(Stored data entries)
---

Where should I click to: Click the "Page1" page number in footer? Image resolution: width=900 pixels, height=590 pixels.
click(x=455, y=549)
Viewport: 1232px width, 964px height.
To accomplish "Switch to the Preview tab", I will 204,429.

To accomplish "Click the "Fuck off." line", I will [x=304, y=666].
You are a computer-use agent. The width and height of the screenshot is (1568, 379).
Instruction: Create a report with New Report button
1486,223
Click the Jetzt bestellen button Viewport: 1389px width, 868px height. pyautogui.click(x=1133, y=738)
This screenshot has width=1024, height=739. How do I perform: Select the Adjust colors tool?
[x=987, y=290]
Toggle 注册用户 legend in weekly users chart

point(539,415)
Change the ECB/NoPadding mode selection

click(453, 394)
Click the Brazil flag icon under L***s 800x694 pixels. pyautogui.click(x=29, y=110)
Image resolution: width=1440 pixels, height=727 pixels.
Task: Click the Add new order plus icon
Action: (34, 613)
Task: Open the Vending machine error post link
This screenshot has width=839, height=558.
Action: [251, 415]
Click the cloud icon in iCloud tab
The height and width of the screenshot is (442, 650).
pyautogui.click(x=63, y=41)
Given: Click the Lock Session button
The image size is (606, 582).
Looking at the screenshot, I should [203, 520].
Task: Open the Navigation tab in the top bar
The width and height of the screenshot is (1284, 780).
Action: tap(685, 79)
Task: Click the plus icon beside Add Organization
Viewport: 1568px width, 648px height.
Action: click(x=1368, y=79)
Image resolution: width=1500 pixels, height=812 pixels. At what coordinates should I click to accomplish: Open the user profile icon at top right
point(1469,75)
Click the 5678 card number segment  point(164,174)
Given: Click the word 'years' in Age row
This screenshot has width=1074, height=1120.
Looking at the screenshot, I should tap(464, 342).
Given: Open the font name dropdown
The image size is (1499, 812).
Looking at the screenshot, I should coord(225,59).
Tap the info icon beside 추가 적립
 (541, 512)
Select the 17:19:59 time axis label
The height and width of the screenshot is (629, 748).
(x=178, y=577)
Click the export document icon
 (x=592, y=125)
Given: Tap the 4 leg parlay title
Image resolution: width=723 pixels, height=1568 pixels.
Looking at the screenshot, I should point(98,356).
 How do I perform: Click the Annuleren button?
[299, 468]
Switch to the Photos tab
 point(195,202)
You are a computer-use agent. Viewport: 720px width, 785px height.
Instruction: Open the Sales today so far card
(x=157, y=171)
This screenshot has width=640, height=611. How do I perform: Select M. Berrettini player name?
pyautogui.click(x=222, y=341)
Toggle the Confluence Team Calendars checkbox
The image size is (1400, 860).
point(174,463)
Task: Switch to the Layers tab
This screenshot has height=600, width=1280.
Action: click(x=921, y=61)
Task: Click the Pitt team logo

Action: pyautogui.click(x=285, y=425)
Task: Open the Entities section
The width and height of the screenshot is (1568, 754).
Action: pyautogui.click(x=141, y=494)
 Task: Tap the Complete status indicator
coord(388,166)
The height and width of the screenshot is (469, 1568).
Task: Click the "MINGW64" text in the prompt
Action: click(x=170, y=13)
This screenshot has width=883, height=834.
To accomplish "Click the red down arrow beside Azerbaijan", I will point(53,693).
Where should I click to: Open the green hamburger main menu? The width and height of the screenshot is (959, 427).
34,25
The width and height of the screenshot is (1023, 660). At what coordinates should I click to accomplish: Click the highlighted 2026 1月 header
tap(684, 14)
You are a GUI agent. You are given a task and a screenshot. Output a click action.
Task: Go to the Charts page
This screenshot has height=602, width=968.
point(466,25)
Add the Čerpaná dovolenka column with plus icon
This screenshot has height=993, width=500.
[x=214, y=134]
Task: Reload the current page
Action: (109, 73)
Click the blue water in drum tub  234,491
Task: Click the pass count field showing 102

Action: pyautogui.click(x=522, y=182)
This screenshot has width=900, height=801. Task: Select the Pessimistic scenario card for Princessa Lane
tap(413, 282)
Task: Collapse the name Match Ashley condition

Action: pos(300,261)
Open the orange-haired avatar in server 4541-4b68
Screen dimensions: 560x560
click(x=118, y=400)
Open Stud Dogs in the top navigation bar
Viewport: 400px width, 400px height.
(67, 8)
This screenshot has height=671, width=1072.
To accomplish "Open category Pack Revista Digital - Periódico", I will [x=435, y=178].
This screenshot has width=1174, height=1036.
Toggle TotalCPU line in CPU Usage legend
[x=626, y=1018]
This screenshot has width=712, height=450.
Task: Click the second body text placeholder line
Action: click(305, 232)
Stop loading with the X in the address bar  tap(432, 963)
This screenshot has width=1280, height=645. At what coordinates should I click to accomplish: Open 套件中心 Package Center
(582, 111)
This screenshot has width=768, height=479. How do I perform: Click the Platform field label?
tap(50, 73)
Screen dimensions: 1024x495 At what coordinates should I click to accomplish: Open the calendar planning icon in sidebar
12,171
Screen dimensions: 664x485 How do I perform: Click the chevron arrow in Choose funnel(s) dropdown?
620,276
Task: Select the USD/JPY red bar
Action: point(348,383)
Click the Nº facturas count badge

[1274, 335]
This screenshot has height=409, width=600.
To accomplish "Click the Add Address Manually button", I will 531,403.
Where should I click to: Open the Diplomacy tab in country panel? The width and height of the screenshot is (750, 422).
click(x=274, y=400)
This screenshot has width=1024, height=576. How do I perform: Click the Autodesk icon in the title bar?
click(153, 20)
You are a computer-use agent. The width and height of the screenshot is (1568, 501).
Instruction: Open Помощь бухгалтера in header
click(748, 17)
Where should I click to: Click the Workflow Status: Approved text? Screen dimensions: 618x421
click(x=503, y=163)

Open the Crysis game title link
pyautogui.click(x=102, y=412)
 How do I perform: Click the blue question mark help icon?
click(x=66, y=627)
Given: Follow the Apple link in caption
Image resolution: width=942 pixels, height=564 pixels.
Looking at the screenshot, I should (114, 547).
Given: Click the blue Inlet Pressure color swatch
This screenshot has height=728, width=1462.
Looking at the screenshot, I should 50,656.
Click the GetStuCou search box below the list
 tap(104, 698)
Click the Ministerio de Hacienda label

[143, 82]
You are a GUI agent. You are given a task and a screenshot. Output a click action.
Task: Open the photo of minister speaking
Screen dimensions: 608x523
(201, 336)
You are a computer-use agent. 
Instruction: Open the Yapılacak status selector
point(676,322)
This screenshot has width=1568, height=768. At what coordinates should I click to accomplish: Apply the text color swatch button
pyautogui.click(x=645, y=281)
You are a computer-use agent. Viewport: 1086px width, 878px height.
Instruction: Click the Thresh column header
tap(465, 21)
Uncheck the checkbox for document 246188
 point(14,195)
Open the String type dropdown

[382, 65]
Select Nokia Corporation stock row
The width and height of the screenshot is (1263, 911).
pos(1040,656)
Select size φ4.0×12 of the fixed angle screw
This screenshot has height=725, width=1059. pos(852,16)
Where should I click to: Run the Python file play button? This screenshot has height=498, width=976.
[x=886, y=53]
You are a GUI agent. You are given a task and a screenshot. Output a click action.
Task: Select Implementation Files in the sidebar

---

Problem statement: In the preceding records, how many lines include the word "will"? Reply with the number only.

Response box: 5